● Exercise aim
Nothing in the records may be changed; reproduce all of them.

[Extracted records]
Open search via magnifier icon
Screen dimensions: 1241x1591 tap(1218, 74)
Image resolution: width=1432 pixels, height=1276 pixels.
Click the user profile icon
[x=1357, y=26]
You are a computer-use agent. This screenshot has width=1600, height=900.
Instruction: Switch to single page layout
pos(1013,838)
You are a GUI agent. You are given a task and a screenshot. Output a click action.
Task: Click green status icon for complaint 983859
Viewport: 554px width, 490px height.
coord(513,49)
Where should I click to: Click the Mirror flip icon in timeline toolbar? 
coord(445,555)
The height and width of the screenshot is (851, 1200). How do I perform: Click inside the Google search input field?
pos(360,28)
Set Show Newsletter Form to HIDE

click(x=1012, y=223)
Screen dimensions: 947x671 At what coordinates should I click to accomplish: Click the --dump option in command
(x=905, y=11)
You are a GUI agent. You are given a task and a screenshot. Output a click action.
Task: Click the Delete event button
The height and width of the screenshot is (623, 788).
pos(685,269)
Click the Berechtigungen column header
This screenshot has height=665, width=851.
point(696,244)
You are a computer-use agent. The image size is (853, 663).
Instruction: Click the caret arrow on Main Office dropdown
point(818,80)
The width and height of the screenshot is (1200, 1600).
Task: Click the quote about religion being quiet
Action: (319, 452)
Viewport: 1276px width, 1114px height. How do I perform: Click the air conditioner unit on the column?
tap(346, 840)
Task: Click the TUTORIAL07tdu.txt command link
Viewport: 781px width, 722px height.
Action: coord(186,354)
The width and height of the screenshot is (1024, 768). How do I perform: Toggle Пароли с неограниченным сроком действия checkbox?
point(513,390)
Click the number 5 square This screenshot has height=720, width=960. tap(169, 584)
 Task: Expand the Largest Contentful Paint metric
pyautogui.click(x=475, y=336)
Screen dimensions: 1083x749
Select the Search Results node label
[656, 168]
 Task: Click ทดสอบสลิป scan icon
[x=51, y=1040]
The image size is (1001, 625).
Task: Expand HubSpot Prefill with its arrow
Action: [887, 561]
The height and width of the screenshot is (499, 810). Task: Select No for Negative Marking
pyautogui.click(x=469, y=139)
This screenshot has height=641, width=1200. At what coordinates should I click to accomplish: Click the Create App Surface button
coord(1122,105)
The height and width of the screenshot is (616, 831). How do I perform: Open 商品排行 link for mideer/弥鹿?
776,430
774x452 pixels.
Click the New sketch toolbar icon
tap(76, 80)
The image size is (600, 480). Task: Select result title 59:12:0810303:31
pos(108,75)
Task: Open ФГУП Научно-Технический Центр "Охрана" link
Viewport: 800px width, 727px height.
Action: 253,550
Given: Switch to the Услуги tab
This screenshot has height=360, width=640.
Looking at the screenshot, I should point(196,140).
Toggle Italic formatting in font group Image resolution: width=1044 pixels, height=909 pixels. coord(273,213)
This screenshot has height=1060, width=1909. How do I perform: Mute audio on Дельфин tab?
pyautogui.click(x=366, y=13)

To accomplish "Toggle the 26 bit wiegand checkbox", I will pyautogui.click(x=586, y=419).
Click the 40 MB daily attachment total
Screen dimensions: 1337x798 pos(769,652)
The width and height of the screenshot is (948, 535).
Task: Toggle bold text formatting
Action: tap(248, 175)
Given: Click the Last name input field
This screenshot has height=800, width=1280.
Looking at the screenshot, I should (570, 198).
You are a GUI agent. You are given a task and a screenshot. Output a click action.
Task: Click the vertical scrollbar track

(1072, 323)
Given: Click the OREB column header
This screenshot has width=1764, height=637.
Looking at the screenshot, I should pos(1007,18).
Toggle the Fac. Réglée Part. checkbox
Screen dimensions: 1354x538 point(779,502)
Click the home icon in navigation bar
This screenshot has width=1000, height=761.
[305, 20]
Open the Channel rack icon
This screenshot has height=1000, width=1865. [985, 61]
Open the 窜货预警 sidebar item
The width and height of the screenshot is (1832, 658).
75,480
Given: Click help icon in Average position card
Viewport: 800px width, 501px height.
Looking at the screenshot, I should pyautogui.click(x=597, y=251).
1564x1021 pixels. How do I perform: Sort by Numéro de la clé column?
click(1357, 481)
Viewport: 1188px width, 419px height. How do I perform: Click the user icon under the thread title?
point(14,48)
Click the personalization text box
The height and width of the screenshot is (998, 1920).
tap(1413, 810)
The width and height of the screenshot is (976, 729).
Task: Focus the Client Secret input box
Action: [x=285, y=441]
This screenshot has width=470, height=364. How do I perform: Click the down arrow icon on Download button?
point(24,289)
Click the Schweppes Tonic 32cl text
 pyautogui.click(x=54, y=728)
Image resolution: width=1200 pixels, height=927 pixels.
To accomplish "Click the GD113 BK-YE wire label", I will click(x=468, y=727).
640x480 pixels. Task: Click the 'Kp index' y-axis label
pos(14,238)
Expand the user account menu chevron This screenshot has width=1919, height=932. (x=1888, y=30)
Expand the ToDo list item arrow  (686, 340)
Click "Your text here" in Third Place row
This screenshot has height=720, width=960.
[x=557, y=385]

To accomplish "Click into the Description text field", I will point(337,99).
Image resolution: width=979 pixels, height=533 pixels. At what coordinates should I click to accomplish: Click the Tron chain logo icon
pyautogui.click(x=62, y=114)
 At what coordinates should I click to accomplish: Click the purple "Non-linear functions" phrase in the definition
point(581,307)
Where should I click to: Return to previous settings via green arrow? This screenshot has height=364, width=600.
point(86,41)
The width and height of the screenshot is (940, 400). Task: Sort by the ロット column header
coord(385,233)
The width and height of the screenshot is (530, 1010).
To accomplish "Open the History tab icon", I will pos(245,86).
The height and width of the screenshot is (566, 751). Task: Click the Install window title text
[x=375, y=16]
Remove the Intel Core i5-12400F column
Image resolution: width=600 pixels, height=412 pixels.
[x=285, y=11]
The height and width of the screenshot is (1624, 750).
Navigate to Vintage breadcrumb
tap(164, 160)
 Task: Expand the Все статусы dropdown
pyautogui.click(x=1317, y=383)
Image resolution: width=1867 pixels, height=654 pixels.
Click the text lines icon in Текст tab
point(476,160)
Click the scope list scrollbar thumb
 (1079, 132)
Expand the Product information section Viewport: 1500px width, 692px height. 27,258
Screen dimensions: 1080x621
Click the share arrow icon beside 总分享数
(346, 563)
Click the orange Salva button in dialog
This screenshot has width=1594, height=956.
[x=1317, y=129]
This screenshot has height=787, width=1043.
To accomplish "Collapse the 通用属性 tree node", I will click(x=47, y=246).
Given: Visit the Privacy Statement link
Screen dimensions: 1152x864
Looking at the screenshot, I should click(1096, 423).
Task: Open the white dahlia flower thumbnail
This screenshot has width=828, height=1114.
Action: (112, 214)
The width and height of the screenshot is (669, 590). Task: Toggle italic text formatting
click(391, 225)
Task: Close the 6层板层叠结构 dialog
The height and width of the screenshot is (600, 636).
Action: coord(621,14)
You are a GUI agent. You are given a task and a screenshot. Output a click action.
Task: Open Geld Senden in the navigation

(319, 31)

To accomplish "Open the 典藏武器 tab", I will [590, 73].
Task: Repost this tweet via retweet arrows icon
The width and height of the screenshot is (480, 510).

● Task answer
Open search via magnifier icon
Screen dimensions: 1241x1591 tap(1218, 74)
Image resolution: width=1432 pixels, height=1276 pixels.
Click the user profile icon
[x=1357, y=26]
You are a computer-use agent. This screenshot has width=1600, height=900.
Instruction: Switch to single page layout
pos(1013,838)
You are a GUI agent. You are given a task and a screenshot. Output a click action.
Task: Click green status icon for complaint 983859
Viewport: 554px width, 490px height.
coord(513,49)
Where should I click to: Click the Mirror flip icon in timeline toolbar? 
coord(445,555)
The height and width of the screenshot is (851, 1200). How do I perform: Click inside the Google search input field?
pos(360,28)
Set Show Newsletter Form to HIDE

click(x=1012, y=223)
Screen dimensions: 947x671 At what coordinates should I click to accomplish: Click the --dump option in command
(x=905, y=11)
You are a GUI agent. You are given a task and a screenshot. Output a click action.
Task: Click the Delete event button
The height and width of the screenshot is (623, 788).
pos(685,269)
Click the Berechtigungen column header
This screenshot has height=665, width=851.
point(696,244)
You are a computer-use agent. The image size is (853, 663).
Instruction: Click the caret arrow on Main Office dropdown
point(818,80)
The width and height of the screenshot is (1200, 1600).
Task: Click the quote about religion being quiet
Action: (319, 452)
Viewport: 1276px width, 1114px height. How do I perform: Click the air conditioner unit on the column?
tap(346, 840)
Task: Click the TUTORIAL07tdu.txt command link
Viewport: 781px width, 722px height.
Action: coord(186,354)
The width and height of the screenshot is (1024, 768). How do I perform: Toggle Пароли с неограниченным сроком действия checkbox?
point(513,390)
Click the number 5 square This screenshot has height=720, width=960. tap(169, 584)
 Task: Expand the Largest Contentful Paint metric
pyautogui.click(x=475, y=336)
Screen dimensions: 1083x749
Select the Search Results node label
[656, 168]
 Task: Click ทดสอบสลิป scan icon
[x=51, y=1040]
The image size is (1001, 625).
Task: Expand HubSpot Prefill with its arrow
Action: [887, 561]
The height and width of the screenshot is (499, 810). Task: Select No for Negative Marking
pyautogui.click(x=469, y=139)
This screenshot has height=641, width=1200. At what coordinates should I click to accomplish: Click the Create App Surface button
coord(1122,105)
The height and width of the screenshot is (616, 831). How do I perform: Open 商品排行 link for mideer/弥鹿?
776,430
774x452 pixels.
Click the New sketch toolbar icon
tap(76, 80)
The image size is (600, 480). Task: Select result title 59:12:0810303:31
pos(108,75)
Task: Open ФГУП Научно-Технический Центр "Охрана" link
Viewport: 800px width, 727px height.
Action: 253,550
Given: Switch to the Услуги tab
This screenshot has height=360, width=640.
Looking at the screenshot, I should point(196,140).
Toggle Italic formatting in font group Image resolution: width=1044 pixels, height=909 pixels. coord(273,213)
This screenshot has height=1060, width=1909. How do I perform: Mute audio on Дельфин tab?
pyautogui.click(x=366, y=13)

To accomplish "Toggle the 26 bit wiegand checkbox", I will pyautogui.click(x=586, y=419).
Click the 40 MB daily attachment total
Screen dimensions: 1337x798 pos(769,652)
The width and height of the screenshot is (948, 535).
Task: Toggle bold text formatting
Action: tap(248, 175)
Given: Click the Last name input field
This screenshot has height=800, width=1280.
Looking at the screenshot, I should (570, 198).
You are a GUI agent. You are given a task and a screenshot. Output a click action.
Task: Click the vertical scrollbar track

(1072, 323)
Given: Click the OREB column header
This screenshot has width=1764, height=637.
Looking at the screenshot, I should pos(1007,18).
Toggle the Fac. Réglée Part. checkbox
Screen dimensions: 1354x538 point(779,502)
Click the home icon in navigation bar
This screenshot has width=1000, height=761.
[305, 20]
Open the Channel rack icon
This screenshot has height=1000, width=1865. [985, 61]
Open the 窜货预警 sidebar item
The width and height of the screenshot is (1832, 658).
75,480
Given: Click help icon in Average position card
Viewport: 800px width, 501px height.
Looking at the screenshot, I should pyautogui.click(x=597, y=251).
1564x1021 pixels. How do I perform: Sort by Numéro de la clé column?
click(1357, 481)
Viewport: 1188px width, 419px height. How do I perform: Click the user icon under the thread title?
point(14,48)
Click the personalization text box
The height and width of the screenshot is (998, 1920).
tap(1413, 810)
The width and height of the screenshot is (976, 729).
Task: Focus the Client Secret input box
Action: [x=285, y=441]
This screenshot has width=470, height=364. How do I perform: Click the down arrow icon on Download button?
point(24,289)
Click the Schweppes Tonic 32cl text
 pyautogui.click(x=54, y=728)
Image resolution: width=1200 pixels, height=927 pixels.
To accomplish "Click the GD113 BK-YE wire label", I will click(x=468, y=727).
640x480 pixels. Task: Click the 'Kp index' y-axis label
pos(14,238)
Expand the user account menu chevron This screenshot has width=1919, height=932. (x=1888, y=30)
Expand the ToDo list item arrow  (686, 340)
Click "Your text here" in Third Place row
This screenshot has height=720, width=960.
[x=557, y=385]

To accomplish "Click into the Description text field", I will point(337,99).
Image resolution: width=979 pixels, height=533 pixels. At what coordinates should I click to accomplish: Click the Tron chain logo icon
pyautogui.click(x=62, y=114)
 At what coordinates should I click to accomplish: Click the purple "Non-linear functions" phrase in the definition
point(581,307)
Where should I click to: Return to previous settings via green arrow? This screenshot has height=364, width=600.
point(86,41)
The width and height of the screenshot is (940, 400). Task: Sort by the ロット column header
coord(385,233)
The width and height of the screenshot is (530, 1010).
To accomplish "Open the History tab icon", I will pos(245,86).
The height and width of the screenshot is (566, 751). Task: Click the Install window title text
[x=375, y=16]
Remove the Intel Core i5-12400F column
Image resolution: width=600 pixels, height=412 pixels.
[x=285, y=11]
The height and width of the screenshot is (1624, 750).
Navigate to Vintage breadcrumb
tap(164, 160)
 Task: Expand the Все статусы dropdown
pyautogui.click(x=1317, y=383)
Image resolution: width=1867 pixels, height=654 pixels.
Click the text lines icon in Текст tab
point(476,160)
Click the scope list scrollbar thumb
 (1079, 132)
Expand the Product information section Viewport: 1500px width, 692px height. 27,258
Screen dimensions: 1080x621
Click the share arrow icon beside 总分享数
(346, 563)
Click the orange Salva button in dialog
This screenshot has width=1594, height=956.
[x=1317, y=129]
This screenshot has height=787, width=1043.
To accomplish "Collapse the 通用属性 tree node", I will click(x=47, y=246).
Given: Visit the Privacy Statement link
Screen dimensions: 1152x864
Looking at the screenshot, I should click(1096, 423).
Task: Open the white dahlia flower thumbnail
This screenshot has width=828, height=1114.
Action: (112, 214)
The width and height of the screenshot is (669, 590). Task: Toggle italic text formatting
click(391, 225)
Task: Close the 6层板层叠结构 dialog
The height and width of the screenshot is (600, 636).
Action: coord(621,14)
You are a GUI agent. You are given a task and a screenshot. Output a click action.
Task: Open Geld Senden in the navigation

(319, 31)

To accomplish "Open the 典藏武器 tab", I will [590, 73].
Task: Repost this tweet via retweet arrows icon
The width and height of the screenshot is (480, 510).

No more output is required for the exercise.